There’s nothing new about political lies. But it feels like we’ve crossed a threshold.
Alternative facts = political lies
Last week, US federal agents from ICE shot dead Renee Nicole Good. The killer unloaded three bullets into her head at point-blank range. One through the windscreen, then two through the open driver’s side window.
US president Donald Trump said:
The woman driving the car was very disorderly, obstructing and resisting, who then violently, wilfully, and viciously ran over the ICE Officer. She behaved horribly. And then she ran him over. She didn’t try to run him over. She ran him over. It is hard to believe he is alive, but [he] is now recovering in the hospital.
Yet it was all captured on video. From multiple angles. The murder of Renee Nicole Good went viral. Her car was stationary, and when threatened, she slowly steered away from the shooter. He was not hit by the car, and was videoed immediately afterwards walking away unscathed.
State lies are not a new phenomenon. We’ve had Hillsborough. Orgreave. The Met Police pumping eight hollow-point bullets into Jean Charles de Menezes at point blank range over a period of thirty seconds while he was seated in a tube train.
But even the Sun or the Met Police had enough shame to try to concoct a story. Trump and co just tell you your eyes are lying. And rely on you listening only to their information channels. Although I did applaud when local Mayor Jacob Frey told the press:
I’ve got a message for ICE. Get the f*ck out of Minneapolis!
Political lies
Truth is more than the absence of lies. Truth is a commitment to uphold trust and good faith in your communication. To present relevant facts. To construct sound arguments.
Keir Starmer’s ten pledges were political lies to get elected Labour leader. Nigel Farage is obviously lying about his history of racism. Last I checked, 34 former school colleagues and staff have gone on the record with highly detailed accounts of his racist behaviour. He tried shrugging it off, claiming standards were different in the past. That didn’t wash, so he’s gone into full Trump denial, calling them “complete made-up fantasies.” From all 34 witnesses? He does not “tell it as it is” any more than Reform’s Nathan Gill told the truth about accepting Russian bribes.
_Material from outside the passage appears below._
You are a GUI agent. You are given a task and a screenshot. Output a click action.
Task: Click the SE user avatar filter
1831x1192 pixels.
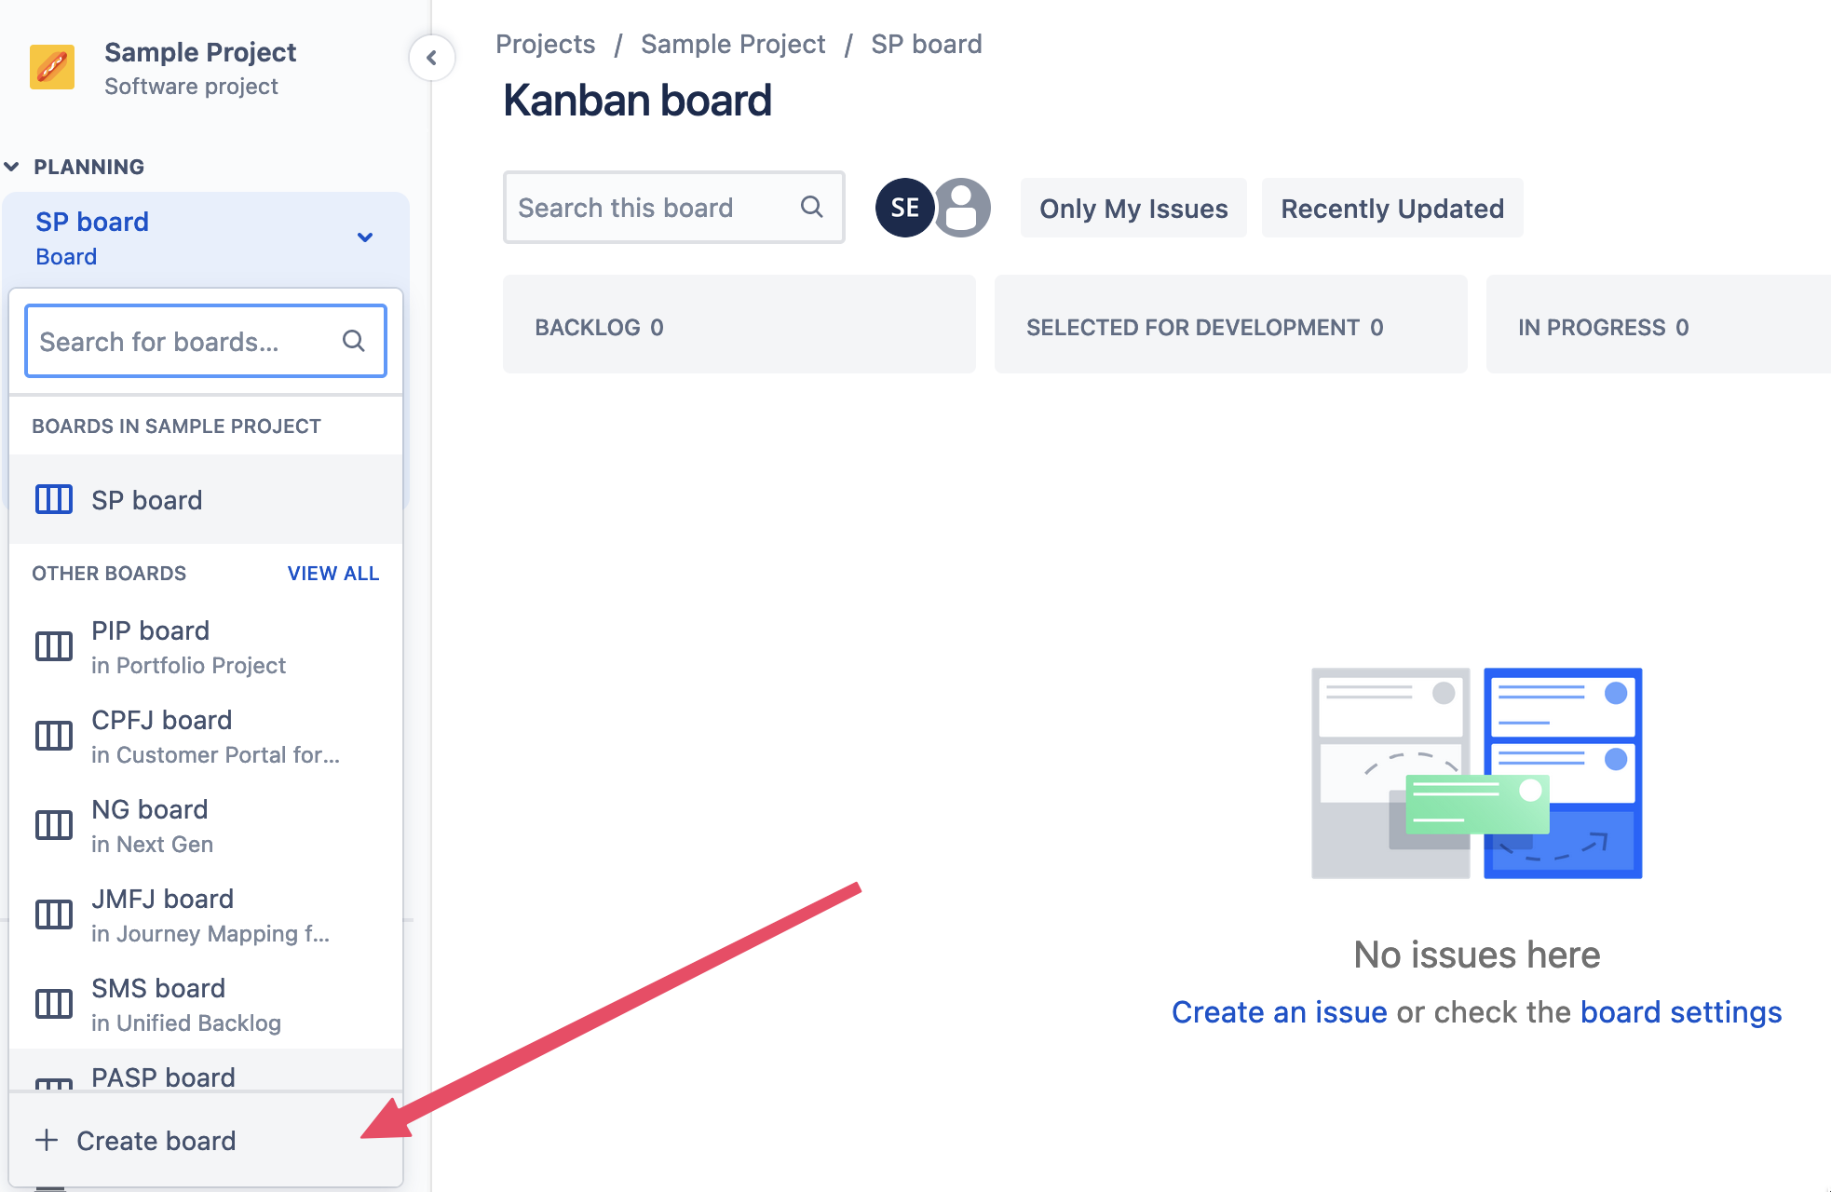[905, 207]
That’s not patriotism. That’s lining your own pockets.
Critical thinking
Politics is full of biased arguments. We can deal with that. The entire academic field of the humanities is based on the idea that people have different opinions. The skill they teach is how to make your case based on clear reasoning backed up by verifiable facts. In other words, critical thinking. I think we should teach more of that in schools.
But outright denial of evidence is dangerous. Whether that’s covering up a pattern of deception, unlawful killing, or racism, it becomes a habit. The truth becomes inconvenient. And soon people can’t tell the difference between the political lies they tell to get elected and the lies they tell themselves about the way they are running the country. We don’t just get corruption. We get untrammelled incompetence. Johnson. Truss. Sunak. Now Starmer.
Critical thinking requires a frame of reference. If all your friends are MPs on £93,904 a year who take free Taylor Swift tickets, that becomes normality for you. It’s a short step to taking trips to Israel. Of course, as befits your status, you won’t be staying in a youth hostel. And they seem such nice people. Generous, too. And so misunderstood. And why wouldn’t you take a meeting from a think tank that says giving workers protection from unfair dismissal is just a bit too radical? These people must know what they’re talking about, they’re captains of industry. Or more likely ex-colleagues who are funded by them.
CPD for MPs
These are often ministers who pass rules requiring public servants to undertake continuing professional development (CPD), yet do bugger all of it themselves. Now I get that not everyone can be an expert in everything. But experience counts.
If you want a good health policy, talk to doctors and physios and health visitors. If you want to know how to speed up the buses, talk to a bus driver.
My 18 year old son is applying to study medicine, and to even have a chance of an interview he had to have volunteered at a GP surgery and shadowed a hospital doctor.
So let’s publish the CPD record of the policymakers with regard to their policy area. And I don’t mean like Rachel Reeves’s dodgy CV.
I mean a regulated format of CPD. If you’re on the education select committee, spend a full day as a teaching assistant in a school with 60% free school meals. And eat in the dinner hall with kids. So your mind is more full of images of that than of swanky hospitality. If you want to be a rail minister, do a few shifts as a dispatcher. Defence? Don’t just inspect the troops and have a jolly in a helicopter. Hide in a foxhole under artillery bombardment, and you might think twice before sending someone else’s kids off to war.
A bit more firsthand experience might get us a bit more truth and some better decisions.